It will be understood that when an element such as a layer, film, region, or substrate is referred to as being “on” another element, it can be directly on the other element or intervening elements may also be present. In contrast, when an element is referred to as being “directly on” another element, there are no intervening elements present. Further, in the specification, the word “on” or “above” means disposed on or below the object portion, and does not necessarily mean disposed on the upper side of the object portion based on a gravitational direction.

Unless explicitly described to the contrary, the word “comprise,” and variations such as “comprises” or “comprising,” will be understood to imply the inclusion of stated elements but not the exclusion of any other elements.

Further, in the specification, the phrase “in a plan view” means viewing the object portion from the top, and the phrase “on a cross-section” means viewing a cross-section of which the object portion is vertically cut from the side.

The terms “overlap” or “overlapped” mean that a first object may be above or below or to a side of a second object, and vice versa. Additionally, the term “overlap” may include layer, stack, face or facing, extending over, covering, or partly covering or any other suitable term as would be appreciated and understood by those of ordinary skill in the art.

As used herein, the singular forms, “a,” “an,” and “the” are intended to include the plural forms as well, unless the context clearly indicates otherwise.

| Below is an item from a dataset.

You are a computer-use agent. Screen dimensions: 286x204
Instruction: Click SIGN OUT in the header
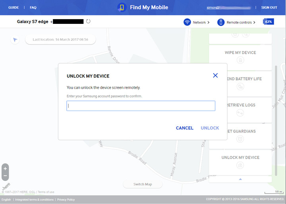(x=269, y=8)
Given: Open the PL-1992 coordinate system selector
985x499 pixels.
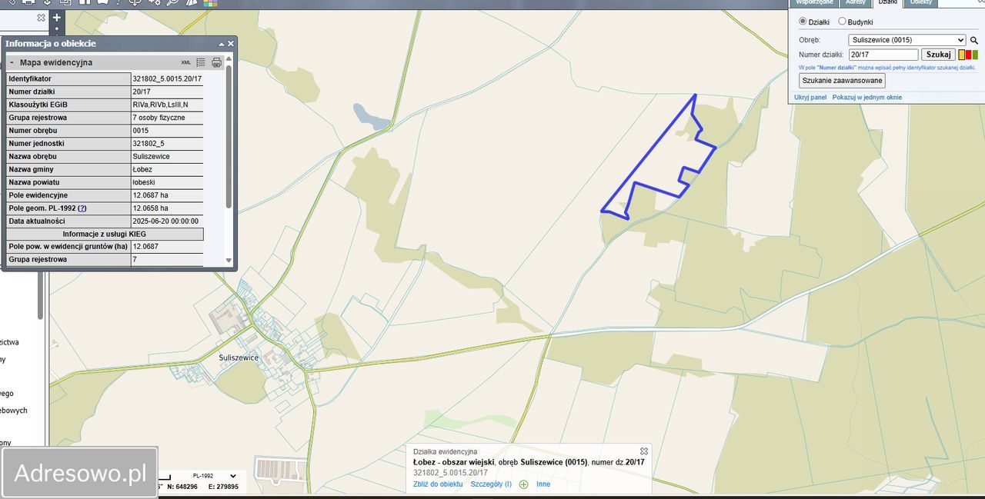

In the specification and the claims, the term “and/or” is intended to include any combination of the terms “and” and “or” for the purpose of its meaning and interpretation. For example, “A and/or B” may be understood to mean “A, B, or A and B.” The terms “and” and “or” may be used in the conjunctive or disjunctive sense and may be understood to be equivalent to “and/or.”

In the specification and the claims, the phrase “at least one of” is intended to include the meaning of “at least one selected from the group of” for the purpose of its meaning and interpretation. For example, “at least one of A and B” may be understood to mean “A, B, or A and B.”

“About,” “substantially,” or “approximately” as used herein is inclusive of the stated value and means within an acceptable range of deviation for the particular value as determined by one of ordinary skill in the art, considering the measurement in question and the error associated with measurement of the particular quantity (i.e., the limitations of the measurement system). For example, “about” may mean within one or more standard deviations, or within ±30%, 20%, 10%, 5% of the stated value.

Unless otherwise defined or implied herein, all terms (including technical and scientific terms) used herein have the same meaning as commonly understood by one of ordinary skill in the art to which the disclosure pertains. It will be further understood that terms, such as those defined in commonly used dictionaries, should be interpreted as having a meaning that is consistent with their meaning in the context of the relevant art and will not be interpreted in an idealized or overly formal sense unless expressly so defined herein.

A deposition device and a deposition method according to an embodiment are described with reference to FIG. 1.

FIG. 1 is a view showing a deposition device and a deposition method according to an embodiment.

A deposition device 1000 according to an embodiment is a deposition device for depositing an emission layer 120 of a light-emitting element on a substrate 110 in a chamber, and includes a first deposition source 210, a second deposition source 220, a third deposition source 230, and angle limitation plates 310, 320, 330, and 340.

The first deposition source 210, the second deposition source 220, and the third deposition source 230 may be disposed on a base 400, and in FIG. 1, may be sequentially arranged in approximately the first direction DR1. The positions of the first deposition source 210 and the third deposition source 230 may be interchanged.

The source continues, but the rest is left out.